Após o anúncio do programa, o presidente do Conselho Regional de Medicina de Minas Gerais, João Batista Gomes Soares, afirmou que vai orientar os profissionais a não socorrer pacientes vítimas de eventuais falhas de cubanos. Ele pediu ainda que os médicos vindos da ilha sejam levados à Polícia Civil e detidos por exercício ilegal da profissão, delito que resulta em prisão de 15 dias a três meses.

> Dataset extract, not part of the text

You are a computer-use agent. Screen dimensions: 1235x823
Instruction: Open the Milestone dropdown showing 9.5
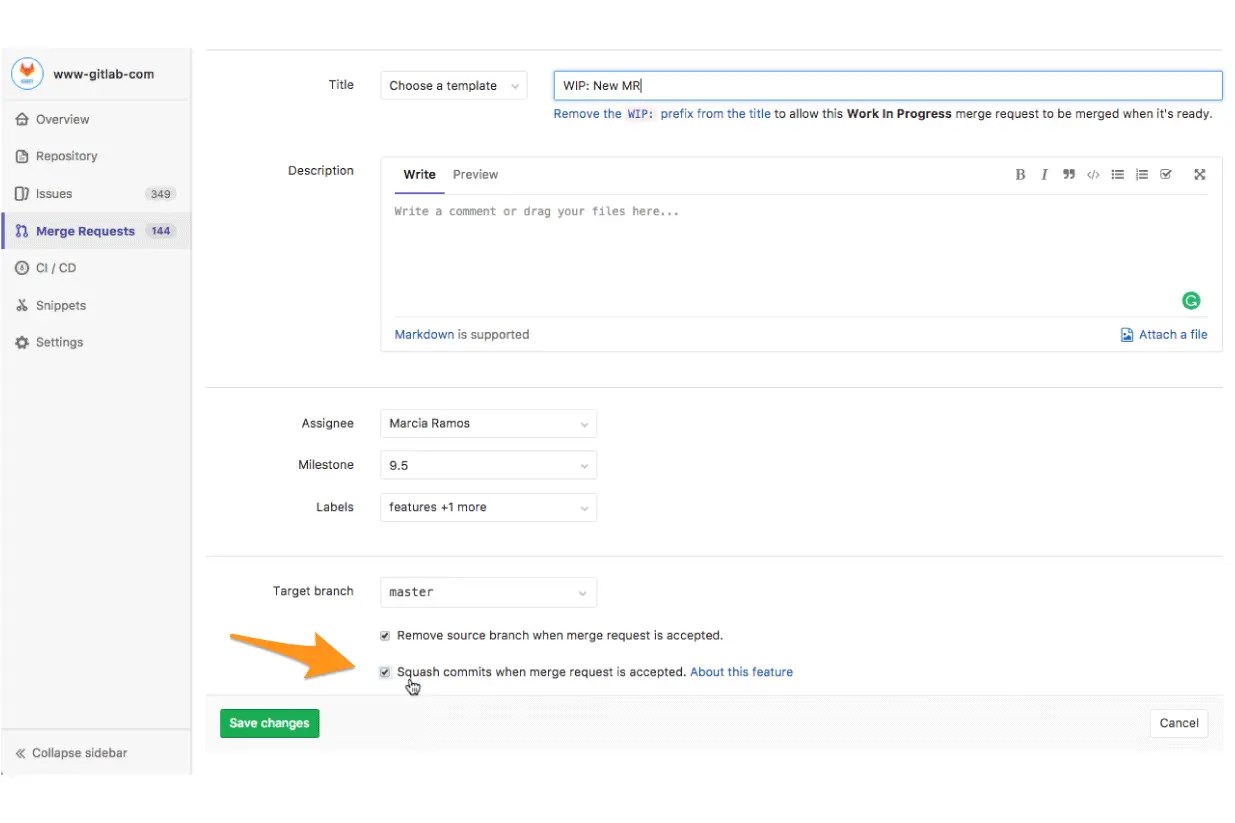tap(488, 465)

Para Padilha, além do preconceito ideológico contra Cuba e partidário contra o PT, parte das críticas vem do medo de comparação com profissionais que possam ter um nível melhor de formação. Ele entende que o Mais Médicos já tem a virtude de provocar um debate sobre a necessidade da atenção básica, que, na visão dele, pode resolver 80% dos problemas. “Uma parte da crítica é de quem não compreendeu que estamos trazendo profissionais médicos para atuar na atenção básica de saúde.”

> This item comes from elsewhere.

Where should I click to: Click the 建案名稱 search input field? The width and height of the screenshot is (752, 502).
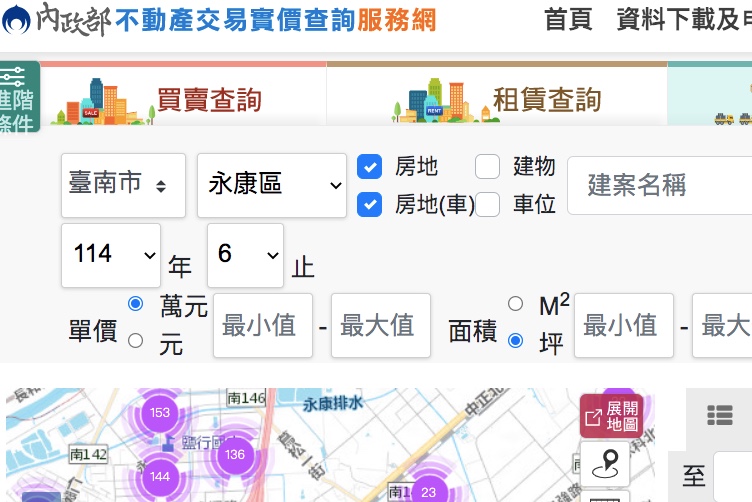659,185
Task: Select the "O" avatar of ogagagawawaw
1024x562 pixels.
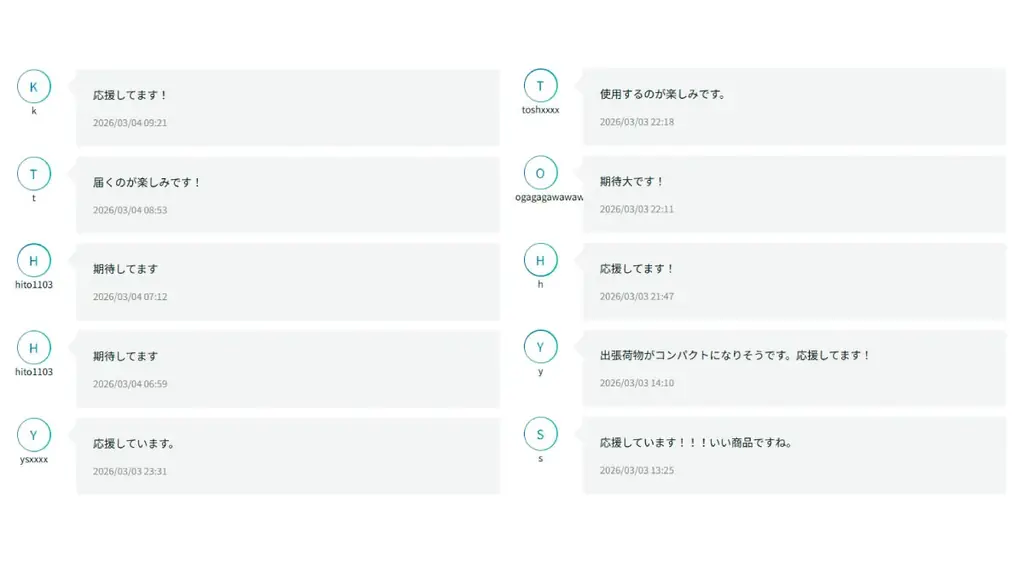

Os médicos estrangeiros ou brasileiros formados no exterior que decidiram aderir ao Mais Médicos vão passar por três semanas de treinamento a partir de segunda-feira. Além das habilidades para o atendimento básico, serão testados na proeficiência em língua portuguesa nas universidades federais que coordenam a iniciativa.

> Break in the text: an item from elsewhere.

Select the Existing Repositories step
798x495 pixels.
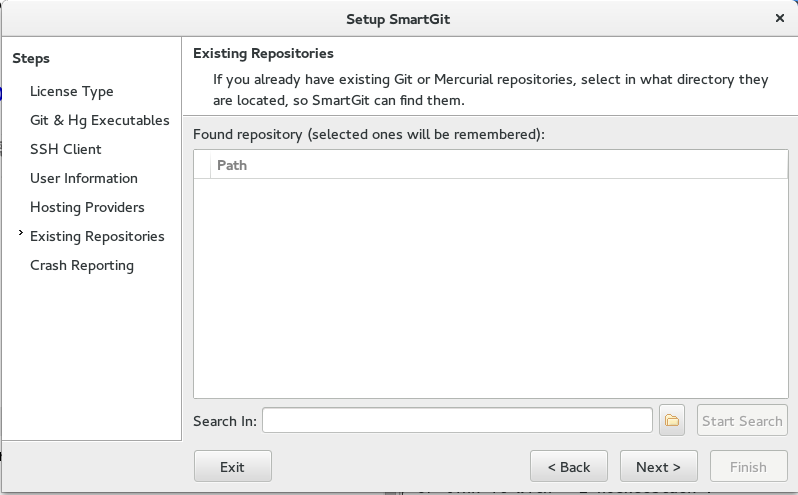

Padilha considera que as críticas das entidades médicas à não exigência de revalidação de diploma destes profissionais é equivocada. Ele entende que a autorização de trabalho para uma finalidade específica é fundamental para assegurar que o contratado se dedique exclusivamente à atenção básica nas cidades que mais precisam, sem que depois de um breve período migre para os grandes centros, concorrendo com o profissional brasileiro e deixando de lado o objetivo para o qual foi trazido.
Ao mesmo tempo, o ministro defende que um grupo de médicos formados no país seja submetido ao Revalida, a prova de revalidação do diploma, para criar uma referência sobre o nível da graduação no país. “Só podemos exigir do médico estrangeiro exatamente o mesmo que exigimos do médico brasileiro. O sarrafo tem de ser o mesmo. Não pode ser mais, não pode ser menos.” A edição do exame que seria aplicada neste fim de semana foi cancelada porque o nível de procura foi baixo, segundo o Ministério da Educação.
Padilha reforçou que o governo quer repensar a formação do médico para garantir que ao menos os primeiros anos de carreira sejam dedicados à atenção básica. Ele argumenta que a baixa quantidade de vagas, com 40 candidatos para cada posto nas universidades públicas e privadas, precisa ser revertido para garantir a democratização do acesso, o que por sua vez traria diversidade ao perfil dos estudantes.
“Um jovem que teve um certo padrão de vida na cidade, um ambiente urbano, ele vai ter dificuldade de ir para o interior, uma região onde não tem os mesmos hábitos de vida. Então, não tenho dúvida de que um dos desafios é ter uma democratização do acesso aos cursos de Medicina”, diz, afirmando que existe uma cultura de que o paciente pobre é apenas um aprendizado para depois poder tratar o rico. “Ao longo da sua formação vai se dessensibilizando, inclusive a vontade cada vez menor de ter contato com o povo. É um processo diário de bullying em relação ao SUS.”